>> Begin Recorded data
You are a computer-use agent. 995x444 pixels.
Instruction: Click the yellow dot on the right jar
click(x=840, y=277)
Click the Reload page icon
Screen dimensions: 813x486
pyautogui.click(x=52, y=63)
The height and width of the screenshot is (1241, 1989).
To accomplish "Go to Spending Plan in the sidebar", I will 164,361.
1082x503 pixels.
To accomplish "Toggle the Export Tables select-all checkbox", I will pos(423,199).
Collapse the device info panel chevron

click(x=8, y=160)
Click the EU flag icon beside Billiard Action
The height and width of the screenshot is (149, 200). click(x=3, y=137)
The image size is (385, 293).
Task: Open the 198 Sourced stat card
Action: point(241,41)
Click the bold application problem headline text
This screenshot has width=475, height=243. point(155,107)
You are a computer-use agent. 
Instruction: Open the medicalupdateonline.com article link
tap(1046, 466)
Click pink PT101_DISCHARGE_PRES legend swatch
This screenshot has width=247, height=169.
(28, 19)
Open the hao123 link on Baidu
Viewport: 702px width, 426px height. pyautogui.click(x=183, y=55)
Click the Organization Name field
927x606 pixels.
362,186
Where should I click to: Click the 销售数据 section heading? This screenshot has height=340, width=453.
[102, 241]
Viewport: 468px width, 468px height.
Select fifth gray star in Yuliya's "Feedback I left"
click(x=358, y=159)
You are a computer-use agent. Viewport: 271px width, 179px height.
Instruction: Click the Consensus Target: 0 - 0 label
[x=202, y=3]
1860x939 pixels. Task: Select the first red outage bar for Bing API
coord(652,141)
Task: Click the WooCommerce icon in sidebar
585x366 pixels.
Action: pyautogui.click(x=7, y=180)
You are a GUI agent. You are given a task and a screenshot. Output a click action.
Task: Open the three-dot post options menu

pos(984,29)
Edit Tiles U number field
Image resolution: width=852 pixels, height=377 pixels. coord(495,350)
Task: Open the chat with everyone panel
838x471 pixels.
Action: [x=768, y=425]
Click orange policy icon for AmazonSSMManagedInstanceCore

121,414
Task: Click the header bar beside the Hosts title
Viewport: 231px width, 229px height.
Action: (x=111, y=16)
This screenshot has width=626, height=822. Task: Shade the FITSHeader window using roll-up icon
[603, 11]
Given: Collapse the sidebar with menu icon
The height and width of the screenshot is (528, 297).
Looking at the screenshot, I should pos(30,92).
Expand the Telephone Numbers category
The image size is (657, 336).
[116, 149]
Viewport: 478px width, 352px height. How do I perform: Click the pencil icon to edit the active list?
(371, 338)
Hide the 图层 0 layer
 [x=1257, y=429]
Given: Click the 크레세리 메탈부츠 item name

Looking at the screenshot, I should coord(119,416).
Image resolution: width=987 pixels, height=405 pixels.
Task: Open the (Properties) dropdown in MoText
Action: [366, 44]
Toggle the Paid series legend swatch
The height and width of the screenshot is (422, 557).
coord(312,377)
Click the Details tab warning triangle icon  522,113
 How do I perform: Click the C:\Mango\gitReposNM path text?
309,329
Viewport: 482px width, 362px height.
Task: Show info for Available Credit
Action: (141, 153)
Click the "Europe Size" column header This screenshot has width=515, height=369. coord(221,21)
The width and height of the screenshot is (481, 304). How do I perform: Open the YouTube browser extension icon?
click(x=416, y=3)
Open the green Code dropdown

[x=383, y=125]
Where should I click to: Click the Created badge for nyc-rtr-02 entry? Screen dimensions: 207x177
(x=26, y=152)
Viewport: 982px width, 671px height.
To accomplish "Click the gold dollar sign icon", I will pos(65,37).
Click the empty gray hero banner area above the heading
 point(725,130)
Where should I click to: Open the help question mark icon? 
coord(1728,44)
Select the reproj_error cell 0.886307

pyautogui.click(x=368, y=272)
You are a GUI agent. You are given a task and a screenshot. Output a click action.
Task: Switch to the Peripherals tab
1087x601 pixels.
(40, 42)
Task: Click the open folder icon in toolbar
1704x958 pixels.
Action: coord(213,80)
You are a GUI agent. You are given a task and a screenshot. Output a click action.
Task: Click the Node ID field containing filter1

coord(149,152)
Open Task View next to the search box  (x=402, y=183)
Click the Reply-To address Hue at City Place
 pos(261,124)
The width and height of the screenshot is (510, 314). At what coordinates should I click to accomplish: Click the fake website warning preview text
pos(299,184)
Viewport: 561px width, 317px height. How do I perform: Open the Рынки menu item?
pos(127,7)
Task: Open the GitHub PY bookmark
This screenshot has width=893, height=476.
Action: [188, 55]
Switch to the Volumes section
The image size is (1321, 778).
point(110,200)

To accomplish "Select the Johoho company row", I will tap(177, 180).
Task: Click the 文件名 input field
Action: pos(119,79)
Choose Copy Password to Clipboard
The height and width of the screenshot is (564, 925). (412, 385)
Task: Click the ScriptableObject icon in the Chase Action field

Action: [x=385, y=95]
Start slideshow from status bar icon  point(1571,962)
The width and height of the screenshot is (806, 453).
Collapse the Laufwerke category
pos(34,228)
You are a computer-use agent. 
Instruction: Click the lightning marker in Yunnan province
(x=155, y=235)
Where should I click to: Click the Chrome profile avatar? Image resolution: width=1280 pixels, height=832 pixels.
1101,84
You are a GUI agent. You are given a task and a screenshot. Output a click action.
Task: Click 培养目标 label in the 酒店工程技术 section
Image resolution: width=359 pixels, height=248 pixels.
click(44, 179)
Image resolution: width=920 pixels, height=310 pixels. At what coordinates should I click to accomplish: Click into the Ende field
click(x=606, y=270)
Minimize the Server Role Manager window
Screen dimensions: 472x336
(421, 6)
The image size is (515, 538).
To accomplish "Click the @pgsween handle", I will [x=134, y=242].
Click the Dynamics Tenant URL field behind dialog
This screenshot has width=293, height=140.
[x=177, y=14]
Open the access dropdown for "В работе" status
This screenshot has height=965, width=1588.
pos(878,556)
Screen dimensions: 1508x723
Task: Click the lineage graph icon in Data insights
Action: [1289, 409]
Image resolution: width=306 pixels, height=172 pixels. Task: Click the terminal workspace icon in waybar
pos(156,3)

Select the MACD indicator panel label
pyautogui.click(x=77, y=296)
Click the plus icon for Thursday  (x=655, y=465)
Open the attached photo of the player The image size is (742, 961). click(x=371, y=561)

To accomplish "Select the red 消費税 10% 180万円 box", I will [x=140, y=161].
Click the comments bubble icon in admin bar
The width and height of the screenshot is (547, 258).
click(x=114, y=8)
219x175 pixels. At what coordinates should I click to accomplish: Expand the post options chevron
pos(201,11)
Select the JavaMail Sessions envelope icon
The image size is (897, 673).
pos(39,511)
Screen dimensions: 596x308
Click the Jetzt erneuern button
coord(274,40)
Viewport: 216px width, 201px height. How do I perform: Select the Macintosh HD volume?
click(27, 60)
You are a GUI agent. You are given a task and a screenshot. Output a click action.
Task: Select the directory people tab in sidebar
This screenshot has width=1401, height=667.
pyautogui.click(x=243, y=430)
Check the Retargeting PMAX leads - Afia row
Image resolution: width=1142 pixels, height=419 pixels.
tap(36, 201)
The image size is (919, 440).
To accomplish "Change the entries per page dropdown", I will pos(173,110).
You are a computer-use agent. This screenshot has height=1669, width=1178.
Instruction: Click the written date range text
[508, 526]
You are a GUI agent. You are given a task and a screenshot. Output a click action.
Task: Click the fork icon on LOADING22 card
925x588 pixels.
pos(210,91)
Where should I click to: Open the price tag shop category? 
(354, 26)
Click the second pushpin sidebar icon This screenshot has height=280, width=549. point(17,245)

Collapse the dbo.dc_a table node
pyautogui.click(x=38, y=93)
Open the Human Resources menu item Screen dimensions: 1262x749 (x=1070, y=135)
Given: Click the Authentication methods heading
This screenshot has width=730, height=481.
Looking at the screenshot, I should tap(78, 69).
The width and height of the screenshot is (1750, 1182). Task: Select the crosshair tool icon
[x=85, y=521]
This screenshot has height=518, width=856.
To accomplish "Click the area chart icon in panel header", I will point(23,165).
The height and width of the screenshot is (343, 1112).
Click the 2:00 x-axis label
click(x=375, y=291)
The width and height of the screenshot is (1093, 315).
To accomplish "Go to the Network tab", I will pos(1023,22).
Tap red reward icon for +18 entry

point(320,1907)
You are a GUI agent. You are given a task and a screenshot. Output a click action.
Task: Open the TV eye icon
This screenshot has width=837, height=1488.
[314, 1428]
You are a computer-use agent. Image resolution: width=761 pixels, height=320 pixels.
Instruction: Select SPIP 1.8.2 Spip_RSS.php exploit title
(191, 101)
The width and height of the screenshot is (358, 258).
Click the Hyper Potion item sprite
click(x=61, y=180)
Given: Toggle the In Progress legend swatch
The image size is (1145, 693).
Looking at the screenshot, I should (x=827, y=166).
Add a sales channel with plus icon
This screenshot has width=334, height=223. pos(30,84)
>> End Recorded data
What the exercise asks
Please give the rows again from the line with "You are a computer-use agent. Image" up to and including the line with "click(x=61, y=180)", substituting "Max Potion" for "Hyper Potion" and leaving everything else unchanged.

Answer to the problem
You are a computer-use agent. Image resolution: width=761 pixels, height=320 pixels.
Instruction: Select SPIP 1.8.2 Spip_RSS.php exploit title
(191, 101)
The width and height of the screenshot is (358, 258).
Click the Max Potion item sprite
click(x=61, y=180)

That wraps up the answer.